To the contrary, a party is precluded from claiming that it was harmed absent timely objection during the closing argument.  Farrell, 61 N.J. at 106.

Accordingly, the Appellate Division held that Trial Judges should not admonish counsel against making “appropriate” contemporaneous objections, expressing confidence that the bench can in appropriate circumstances promptly deal with any abusive conduct arising from the ability to object during an adversary’s closing.

Finally, the Appellate Division turned to consideration of specific remarks made by Plaintiff’s counsel during summation.  First, that regarding the Defendant not returning to the courtroom after testifying because Defendant – unlike Plaintiff – did not want to “see the case through.”  Second, the invitation for the jurors to place themselves in Plaintiff’s situation as to why jurors would or would not choose to undergo an epidural injection.  And third, the suggestion that defense counsel did not want the jury to hear the police officer’s conclusion about the accident.

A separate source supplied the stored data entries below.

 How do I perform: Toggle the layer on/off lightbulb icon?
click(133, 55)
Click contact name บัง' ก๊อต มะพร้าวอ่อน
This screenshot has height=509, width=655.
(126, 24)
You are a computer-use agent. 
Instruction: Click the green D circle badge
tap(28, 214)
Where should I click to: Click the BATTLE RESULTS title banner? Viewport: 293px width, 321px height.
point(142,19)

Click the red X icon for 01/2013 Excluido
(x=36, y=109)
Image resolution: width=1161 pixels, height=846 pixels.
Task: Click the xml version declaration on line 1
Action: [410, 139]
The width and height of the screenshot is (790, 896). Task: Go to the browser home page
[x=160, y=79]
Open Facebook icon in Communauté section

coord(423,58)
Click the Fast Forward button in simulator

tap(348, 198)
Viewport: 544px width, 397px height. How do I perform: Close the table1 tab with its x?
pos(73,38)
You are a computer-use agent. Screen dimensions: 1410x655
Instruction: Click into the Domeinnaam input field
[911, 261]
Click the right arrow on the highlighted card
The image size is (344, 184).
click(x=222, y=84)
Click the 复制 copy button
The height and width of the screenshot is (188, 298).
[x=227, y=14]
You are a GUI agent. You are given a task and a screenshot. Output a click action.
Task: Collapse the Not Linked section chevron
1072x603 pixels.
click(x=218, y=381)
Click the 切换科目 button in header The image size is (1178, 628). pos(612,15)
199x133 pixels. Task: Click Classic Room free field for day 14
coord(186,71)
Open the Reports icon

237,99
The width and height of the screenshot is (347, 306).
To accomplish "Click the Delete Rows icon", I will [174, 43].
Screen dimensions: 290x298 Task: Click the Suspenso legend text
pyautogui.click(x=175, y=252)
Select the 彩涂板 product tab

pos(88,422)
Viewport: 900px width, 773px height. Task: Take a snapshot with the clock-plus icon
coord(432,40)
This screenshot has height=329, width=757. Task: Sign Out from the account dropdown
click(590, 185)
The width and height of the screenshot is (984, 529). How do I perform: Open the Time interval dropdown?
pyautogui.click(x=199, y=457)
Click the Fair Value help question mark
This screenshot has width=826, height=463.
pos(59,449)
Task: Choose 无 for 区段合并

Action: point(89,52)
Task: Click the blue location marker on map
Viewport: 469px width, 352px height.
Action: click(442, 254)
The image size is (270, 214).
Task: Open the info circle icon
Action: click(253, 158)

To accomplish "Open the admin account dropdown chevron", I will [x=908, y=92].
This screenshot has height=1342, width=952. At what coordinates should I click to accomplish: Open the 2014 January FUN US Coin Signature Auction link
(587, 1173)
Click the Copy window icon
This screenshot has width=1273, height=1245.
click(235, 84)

Counsel are generally allowed significant latitude in closing arguments.  Bender v. Adelson, 187 N.J. 411, 431 (2006).  However, arguments may not include unfair and prejudicial appeals to emotion.  Jackowitz v. Lang, 408 N.J. Super. 495, 504-505 (App. Div. 2009).  Further, closing arguments must be based in truth and “counsel may not misstate the evidence nor distort the factual picture.”  Condella v. Cumberland Farms, Inc., 298 N.J. Super. 531, 534 (Law Div. 1996).  Indeed, in Rodd v. Raritan Radiologic Assocs., P.A., 373 N.J. Super. 154, 171 (App. Div. 2004), the Court made clear that counsel may not disparage opposing counsel, or a witness, or suggest an intent to deceive the jury or deliberately distort the evidence.

Indeed, Botta v. Brunner, 26 N.J. 82, 94 (1958) even describes the prohibition against asking jurors what they would expect to receive if they were in a similar position to Plaintiff as the “Golden Rule.”

Accordingly, the Appellate Division found that while these issues may have been capable of being cured had a timely objection been made, since the Trial Judge had banned objections, this was impossible.

Significantly, the Appellate Division noted that the cumulative effect of small errors may collectively be so great as to warrant a new trial.  Pellicer ex rel Pellicer v. St. Barnabas Hospital, 200 N.J. 22, 53 (2009).  With the possible exception of the police officer’s improper opinion testimony, none of the issues addressed above would have warranted a new trial on their own. However, cumulatively, they did.  Accordingly, the Order of Judgment was vacated and the matter remanded for a new trial.

Thus, this Opinion is an instructive reminder from the Appellate Division on several key issues, including when evidence of prior injuries may be admissible, and how; the limits to which a police officer will generally be permitted to testify; and the proper process to be followed by both parties during closing arguments at trial.